¿QUÉ ES UNA NACIÓN?
En el actual debate sobre reforma de Estatutos de Autonomía
uno de los puntos en conflicto es la definición de determinadas Comunidades
Autónomas como nación. Pugnan entre sí quienes consideran que nación solo hay
una, España, con quienes piensan que España no es una nación sino un Estado
plurinacional y que el calificativo nacional corresponde a Cataluña, o a
Galicia. Y tercian quienes opinan que España es una nación de naciones, que se
puede predicar la calidad de nación tanto de España como de Cataluña, aunque
haya que medir el distinto alcance de esa afirmación en uno y otro caso.

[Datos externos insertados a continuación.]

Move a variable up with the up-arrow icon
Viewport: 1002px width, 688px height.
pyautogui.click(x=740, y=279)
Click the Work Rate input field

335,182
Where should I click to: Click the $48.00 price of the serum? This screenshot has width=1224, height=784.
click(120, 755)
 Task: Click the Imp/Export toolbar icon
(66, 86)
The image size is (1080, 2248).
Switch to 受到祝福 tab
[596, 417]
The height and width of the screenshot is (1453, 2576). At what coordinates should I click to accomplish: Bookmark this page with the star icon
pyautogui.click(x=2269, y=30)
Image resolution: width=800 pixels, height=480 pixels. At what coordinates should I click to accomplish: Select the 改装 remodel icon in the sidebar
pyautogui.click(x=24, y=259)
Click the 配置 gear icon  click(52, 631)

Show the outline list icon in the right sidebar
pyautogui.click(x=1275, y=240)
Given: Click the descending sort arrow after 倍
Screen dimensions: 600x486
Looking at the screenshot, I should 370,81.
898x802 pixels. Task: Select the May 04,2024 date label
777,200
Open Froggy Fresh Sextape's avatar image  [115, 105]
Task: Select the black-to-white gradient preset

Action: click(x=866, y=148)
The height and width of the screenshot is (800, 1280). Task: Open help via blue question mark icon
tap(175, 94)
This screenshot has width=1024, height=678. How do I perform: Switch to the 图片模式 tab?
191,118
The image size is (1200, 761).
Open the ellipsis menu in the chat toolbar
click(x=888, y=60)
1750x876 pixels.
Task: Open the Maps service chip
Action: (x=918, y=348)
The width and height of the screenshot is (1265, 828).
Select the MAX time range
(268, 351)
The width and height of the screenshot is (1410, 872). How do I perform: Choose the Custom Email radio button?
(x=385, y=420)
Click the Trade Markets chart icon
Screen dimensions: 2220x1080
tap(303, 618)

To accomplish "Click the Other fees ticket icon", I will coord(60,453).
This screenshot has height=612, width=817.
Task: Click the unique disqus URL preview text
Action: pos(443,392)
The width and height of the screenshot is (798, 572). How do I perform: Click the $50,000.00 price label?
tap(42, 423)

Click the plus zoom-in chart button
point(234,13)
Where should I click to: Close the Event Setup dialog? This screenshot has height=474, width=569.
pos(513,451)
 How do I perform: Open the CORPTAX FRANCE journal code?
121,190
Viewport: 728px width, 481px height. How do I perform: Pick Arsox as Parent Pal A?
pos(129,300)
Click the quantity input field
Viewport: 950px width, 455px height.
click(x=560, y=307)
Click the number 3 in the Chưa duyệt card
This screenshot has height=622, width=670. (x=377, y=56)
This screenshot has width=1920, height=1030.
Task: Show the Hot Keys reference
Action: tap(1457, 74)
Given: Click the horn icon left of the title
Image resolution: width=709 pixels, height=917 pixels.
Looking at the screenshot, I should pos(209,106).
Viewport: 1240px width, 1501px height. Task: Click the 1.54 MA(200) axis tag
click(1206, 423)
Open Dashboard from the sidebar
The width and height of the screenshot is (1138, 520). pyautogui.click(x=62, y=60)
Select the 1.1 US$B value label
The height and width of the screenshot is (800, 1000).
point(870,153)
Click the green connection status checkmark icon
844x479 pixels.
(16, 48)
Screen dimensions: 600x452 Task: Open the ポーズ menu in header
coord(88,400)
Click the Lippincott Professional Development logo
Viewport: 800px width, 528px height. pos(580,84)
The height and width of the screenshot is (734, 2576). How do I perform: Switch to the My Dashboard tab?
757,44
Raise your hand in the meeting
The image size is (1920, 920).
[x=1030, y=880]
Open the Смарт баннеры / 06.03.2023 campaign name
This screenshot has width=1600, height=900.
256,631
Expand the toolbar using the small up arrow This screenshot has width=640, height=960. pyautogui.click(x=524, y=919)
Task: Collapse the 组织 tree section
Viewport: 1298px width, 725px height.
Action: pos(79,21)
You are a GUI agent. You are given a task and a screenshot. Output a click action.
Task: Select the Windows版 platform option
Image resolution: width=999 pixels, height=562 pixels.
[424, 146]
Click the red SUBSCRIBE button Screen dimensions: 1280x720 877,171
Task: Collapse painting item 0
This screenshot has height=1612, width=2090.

El acuerdo es difícil porque unos y otros manejan un distinto
concepto de nación. Recordando la pregunta que trataba de responder hace más de
un siglo Renan debemos decir que no cabe respuesta única. Aún a riesgo de
simplificar, diré que en el fondo del debate siguen apareciendo dos
concepciones distintas sobre el hecho nacional.
Un primer sentido del vocablo nación es el que le dio la
Revolución Francesa y se contiene en las dos primeras acepciones del DRAE:
“conjunto de los habitantes de un país regido por el mismo gobierno” y
“territorio de ese mismo país”. La nación era sobre todo el conjunto de los
ciudadanos que habían arrebatado la soberanía al monarca absoluto y se habían
declarado titulares de derechos individuales.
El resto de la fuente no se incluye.